# [Exercise instructions]
1. From the rope question, quote the stretch from "I am developing" through "character(at:) or substring(_)".
2. According to the rope question, what are the internal nodes of a rope labeled with?

# [Text]
+ + +
Indices for chains of Strings?

I am developing a rope data structure[1] in Swift. A rope is a balanced
binary tree representation for a string that makes operations like
"insert," "delete," and "substring" scale to very large strings. Each
internal node represents the concatenation of the strings in its
subnodes. In my implementation, every leaf is a String.

In a rope, integer indices are used to address individual characters
and ranges of characters. Internal nodes are labeled with the length
of their left subtree, and methods like character(at:) or substring(_)
steer their search by comparing the length at each node with the target
index.

I'm trying to come up with Swift-y integer indices for my rope
structure. My first impulse was to use String.IndexDistance as my rope
index. However, to index a character within a leaf, I have to convert
from String.IndexDistance to String.Index using index(_:offsetBy:).
That has O(k) complexity, which is not suitable for my purposes.
+ + +
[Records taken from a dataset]
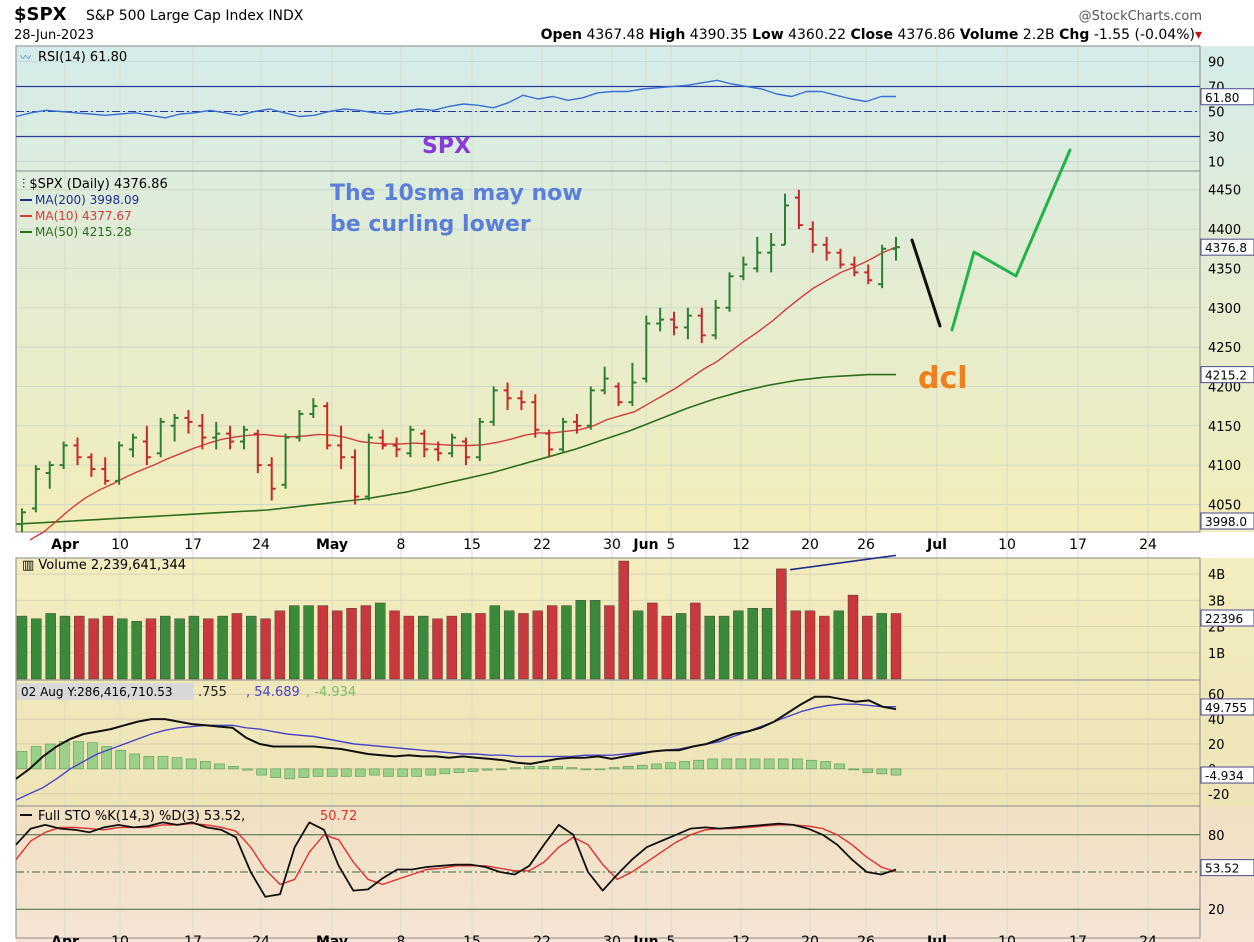 The image size is (1254, 942). I want to click on rsi-last-badge-box, so click(1227, 97).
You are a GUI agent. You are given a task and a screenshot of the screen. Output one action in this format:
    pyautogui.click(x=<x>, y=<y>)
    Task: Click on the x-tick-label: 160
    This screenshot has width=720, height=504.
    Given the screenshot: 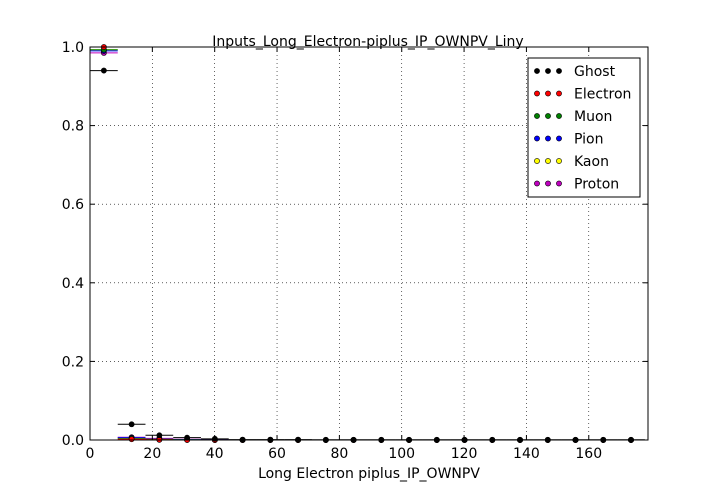 What is the action you would take?
    pyautogui.click(x=588, y=454)
    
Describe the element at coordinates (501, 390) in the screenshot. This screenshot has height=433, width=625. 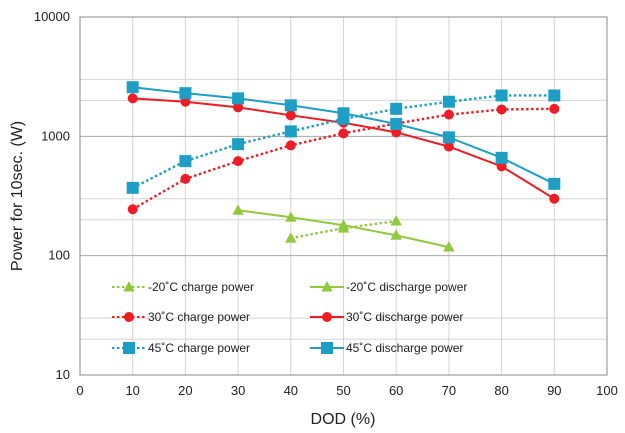
I see `x-tick-label: 80` at that location.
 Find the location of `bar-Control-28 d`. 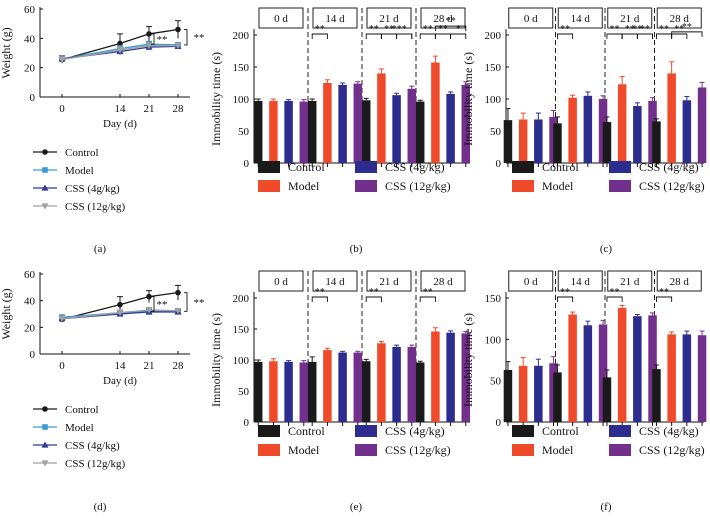

bar-Control-28 d is located at coordinates (420, 132).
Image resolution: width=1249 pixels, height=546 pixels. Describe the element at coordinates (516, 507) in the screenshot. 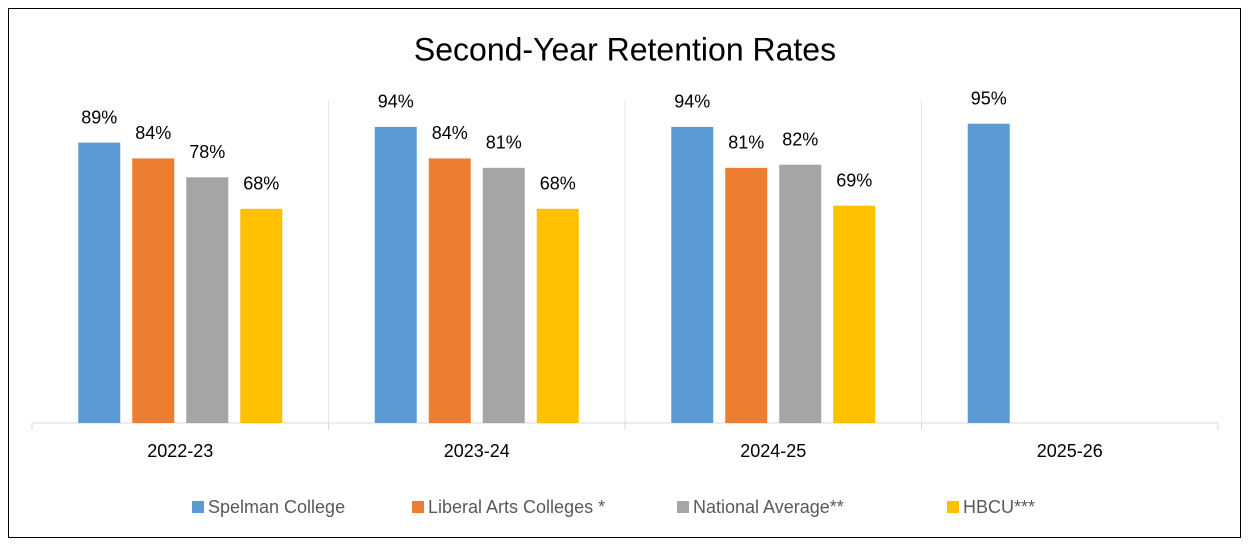

I see `legend-label: Liberal Arts Colleges *` at that location.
+ + +
# [Solution list]
1.
I am developing a rope data structure[1] in Swift. A rope is a balanced
binary tree representation for a string that makes operations like
"insert," "delete," and "substring" scale to very large strings. Each
internal node represents the concatenation of the strings in its
subnodes. In my implementation, every leaf is a String.

In a rope, integer indices are used to address individual characters
and ranges of characters. Internal nodes are labeled with the length
of their left subtree, and methods like character(at:) or substring(_)

2. The length of their left subtree.